Implantable Collamer lens surgery, also known as ICL, attaches a gel-like contact lens into the patient's eye to permanently correct vision. The contact lens is made of collagen and polymer.
Hua is one of the first to undergo the procedure through UPMC.
Dr. Deepinder Dhaliwal, director of cornea and refractive surgery services at the UPMC Eye Center, has performed the surgery on three patients, including Hua.
“It's been completely life-changing,” Hua said about the surgery. “There was always the worry of, if I lose my contact, what am I going to do? It was a safety issue and a question of how productive can you be if you have to worry.”
Hua, who received her doctorate in ecology and evolution from the University of Pittsburgh, spends plenty of time in swamps and ponds for research projects.
The Squirrel Hill resident said she worried about losing her contact lenses if she was in the middle of data collection. She worried that she would lose a contact lens while driving, as she does now, between Pittsburgh and Purdue University in Indiana, where she continues research work.
“I was just like, ‘Oh, gosh, I will always have bad vision. I will always have these worries,' ” she said.

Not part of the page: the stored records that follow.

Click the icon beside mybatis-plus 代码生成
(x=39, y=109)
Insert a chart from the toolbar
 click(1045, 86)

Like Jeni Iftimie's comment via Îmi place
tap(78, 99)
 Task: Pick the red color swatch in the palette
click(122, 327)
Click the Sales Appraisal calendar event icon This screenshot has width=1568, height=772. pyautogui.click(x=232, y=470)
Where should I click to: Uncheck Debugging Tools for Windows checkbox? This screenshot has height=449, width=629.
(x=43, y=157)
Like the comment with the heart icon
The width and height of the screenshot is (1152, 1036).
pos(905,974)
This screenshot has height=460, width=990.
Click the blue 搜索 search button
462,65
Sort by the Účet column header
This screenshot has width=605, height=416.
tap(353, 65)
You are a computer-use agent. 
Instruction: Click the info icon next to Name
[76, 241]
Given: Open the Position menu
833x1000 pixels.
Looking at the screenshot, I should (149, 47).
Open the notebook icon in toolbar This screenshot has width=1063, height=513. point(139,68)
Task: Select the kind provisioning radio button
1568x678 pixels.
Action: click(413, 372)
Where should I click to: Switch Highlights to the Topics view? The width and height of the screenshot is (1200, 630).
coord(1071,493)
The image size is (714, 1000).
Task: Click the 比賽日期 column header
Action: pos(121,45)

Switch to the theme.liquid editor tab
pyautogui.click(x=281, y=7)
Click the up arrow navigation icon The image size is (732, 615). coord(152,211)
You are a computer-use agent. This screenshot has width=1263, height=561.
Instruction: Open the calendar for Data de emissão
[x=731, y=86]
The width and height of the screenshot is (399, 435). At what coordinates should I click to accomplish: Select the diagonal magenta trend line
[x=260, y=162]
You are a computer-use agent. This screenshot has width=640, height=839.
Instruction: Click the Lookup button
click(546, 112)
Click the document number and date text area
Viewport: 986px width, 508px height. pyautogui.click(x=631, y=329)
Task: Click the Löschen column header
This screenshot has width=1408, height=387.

Postsurgery, she said, her eyesight is much improved.
“It's light-years from when I had to wear glasses,” she said. “And with contacts, sometimes, they move around. No matter where my eyes move or how quickly I move my eyes, now, I can see.”
Also, Hua said, at the end of a long day, her eyes don't dry out, blurring her vision, as they did when she wore traditional contact lenses.
The outpatient surgery, which is not currently covered by insurance, costs about $7,500, including pretesting, surgery on both eyes and a year of follow-up care, according to Stephanie Stanley, a UPMC spokeswoman.
Dhaliwal sees ICL surgery as something that will catch on.
“There are options for patients that are severely near-sighted,” she said. “It's important for patients to know all of their options. They should investigate and really be evaluated by doctors that offer all of these procedures.”
Hua did her homework. Before consulting with Dhaliwal at UPMC's Eye and Ear Institute in Pittsburgh, she talked to relatives in California who had the procedure done.
Though she was a little apprehensive, after the 30-minute procedure, Hua was relieved.
“It wasn't what I was expecting. It was very quick,” she said. “I could see immediately.”
Julie Martin is a freelance writer for Trib Total Media.